* Problems:
[1] In the dessert science passage, to what temperature is the sugar first heated?
[2] Please reproduce word for word the part of the dessert science passage between "Yosses ended the" and "the dessert plate.", inclusive.

* Passage shown:

Did you know that Benjamin Franklin used one of the gadgets–called a Leyden jar–in his infamous kite experiment? Neither did I. Franklin’s portrait is also the only portrait in the White House not of a president or first lady.
After a quick overview of the science, the demonstrations began. Yosses’ demos covered some building blocks of desserts including foam, gel, and sugar–here are the coolest ones:
Peaches are one of my favorite fruits, so when he brought out peach puree to make foam I was excited, hoping I would get to taste it. Foam is a congregation of bubbles held together by surface tension and electrical charge that builds up between between the molecules. Immersion blenders are generally used to beat air into liquids, which releases more flavor molecules, according to Yosses. At one point, he pulled out a metal container brimming with fog. Liquid nitrogen is used by chefs to manipulate surface tension to get the right consistency (without adding unhealthy ingredients such as butter or oil) and preserve the flavor of food. It has a much lower boiling point than water, so it requires less energy to disrupt bonds which means that fewer flavor molecules are lost to heat.
For one of the gel demos, which demonstrated bond formation and the cross-linking of molecules, he dipped a spoonful of hibiscus sauce into a mixture of water and a gelling agent (I’m unsure of it’s name). The gelling agent bound to the sauce, forming a skin around the outside. “It’s like an egg yolk, still liquid in the middle,” he said. After a few minutes, he scooped out a purple ball and added it to the plate of desserts.
Yosses ended the evening sculpting, but it looked more like glass-blowing. Under a red heat lamp sat a blob of sugar stuck between liquid and solid phases. Chefs commonly refer this as glass–the sugar is malleable, has a shiny quality, and becomes very brittle once it cools. Initial heating to 320 degrees Fahrenheit disrupts the crystalline structure resulting in a soft consistency, but the structure reforms upon cooling. Yosses carefully stretched the ball of sugar, wrapping small strands around a plastic stick. When he removed the wrapped strands of sugar from under the heat lamp, he was left with a hardened sugar coil which was promptly added to the dessert plate.
The Take Away:
Molecular gastronomy is giving chefs new tools and re-purposing old ones to make food better–not just by improving how a dessert looks or tastes, but it’s healthfulness too. Manipulating food at the molecular level makes it possible to achieve the same textures and flavors without adding notoriously unhealthy ingredients such as butter, oil, and fat. Yosses hopes his legacy will be known for “including desserts as part of a healthy diet, restoring food as a pleasurable experience, and preserving flavor,” he said.

(Word and item position data)
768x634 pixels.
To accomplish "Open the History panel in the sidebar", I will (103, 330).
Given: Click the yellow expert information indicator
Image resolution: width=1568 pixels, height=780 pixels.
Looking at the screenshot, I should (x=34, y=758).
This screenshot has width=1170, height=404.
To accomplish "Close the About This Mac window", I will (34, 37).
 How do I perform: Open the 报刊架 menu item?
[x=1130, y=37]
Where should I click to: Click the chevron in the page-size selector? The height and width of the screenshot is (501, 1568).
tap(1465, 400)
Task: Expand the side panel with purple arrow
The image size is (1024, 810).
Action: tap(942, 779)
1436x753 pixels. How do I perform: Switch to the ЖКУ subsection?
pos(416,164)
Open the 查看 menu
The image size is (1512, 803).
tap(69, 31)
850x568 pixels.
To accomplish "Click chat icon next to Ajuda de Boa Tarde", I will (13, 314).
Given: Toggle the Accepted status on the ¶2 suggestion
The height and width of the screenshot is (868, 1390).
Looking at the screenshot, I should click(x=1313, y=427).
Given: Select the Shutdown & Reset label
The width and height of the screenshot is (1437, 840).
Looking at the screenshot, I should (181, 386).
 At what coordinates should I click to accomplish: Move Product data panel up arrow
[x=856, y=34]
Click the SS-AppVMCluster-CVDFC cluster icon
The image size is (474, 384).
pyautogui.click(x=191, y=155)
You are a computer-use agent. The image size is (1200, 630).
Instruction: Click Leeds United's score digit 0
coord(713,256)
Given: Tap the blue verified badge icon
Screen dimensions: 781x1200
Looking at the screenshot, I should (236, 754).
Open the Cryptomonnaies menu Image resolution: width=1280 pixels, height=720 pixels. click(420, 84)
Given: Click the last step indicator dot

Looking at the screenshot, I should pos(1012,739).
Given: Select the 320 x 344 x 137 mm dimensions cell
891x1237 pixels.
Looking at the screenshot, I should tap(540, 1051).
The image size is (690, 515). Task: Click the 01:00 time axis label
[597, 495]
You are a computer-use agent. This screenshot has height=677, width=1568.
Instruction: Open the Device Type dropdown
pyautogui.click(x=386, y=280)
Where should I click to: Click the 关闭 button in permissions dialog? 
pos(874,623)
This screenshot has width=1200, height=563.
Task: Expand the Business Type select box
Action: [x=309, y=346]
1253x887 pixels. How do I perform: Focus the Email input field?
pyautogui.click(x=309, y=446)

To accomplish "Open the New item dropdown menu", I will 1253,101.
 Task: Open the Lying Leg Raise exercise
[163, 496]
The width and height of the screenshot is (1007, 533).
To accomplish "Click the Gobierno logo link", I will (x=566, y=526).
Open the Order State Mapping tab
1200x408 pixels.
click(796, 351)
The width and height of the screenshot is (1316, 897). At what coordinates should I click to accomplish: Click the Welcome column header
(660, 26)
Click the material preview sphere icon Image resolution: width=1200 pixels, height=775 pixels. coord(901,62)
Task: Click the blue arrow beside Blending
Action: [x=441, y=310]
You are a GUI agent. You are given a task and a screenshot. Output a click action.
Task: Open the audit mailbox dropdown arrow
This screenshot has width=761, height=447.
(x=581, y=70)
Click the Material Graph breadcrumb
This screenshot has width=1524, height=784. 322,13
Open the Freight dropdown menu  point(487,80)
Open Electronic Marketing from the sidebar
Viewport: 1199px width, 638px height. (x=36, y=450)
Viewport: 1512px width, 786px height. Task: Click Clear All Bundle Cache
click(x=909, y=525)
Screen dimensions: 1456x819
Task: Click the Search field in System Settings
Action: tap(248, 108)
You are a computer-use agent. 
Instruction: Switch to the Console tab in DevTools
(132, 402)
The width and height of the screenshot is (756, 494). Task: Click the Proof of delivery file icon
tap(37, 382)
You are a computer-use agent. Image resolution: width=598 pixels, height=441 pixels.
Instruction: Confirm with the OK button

* Full answers:
[1] 320 degrees Fahrenheit

[2]
Yosses ended the evening sculpting, but it looked more like glass-blowing. Under a red heat lamp sat a blob of sugar stuck between liquid and solid phases. Chefs commonly refer this as glass–the sugar is malleable, has a shiny quality, and becomes very brittle once it cools. Initial heating to 320 degrees Fahrenheit disrupts the crystalline structure resulting in a soft consistency, but the structure reforms upon cooling. Yosses carefully stretched the ball of sugar, wrapping small strands around a plastic stick. When he removed the wrapped strands of sugar from under the heat lamp, he was left with a hardened sugar coil which was promptly added to the dessert plate.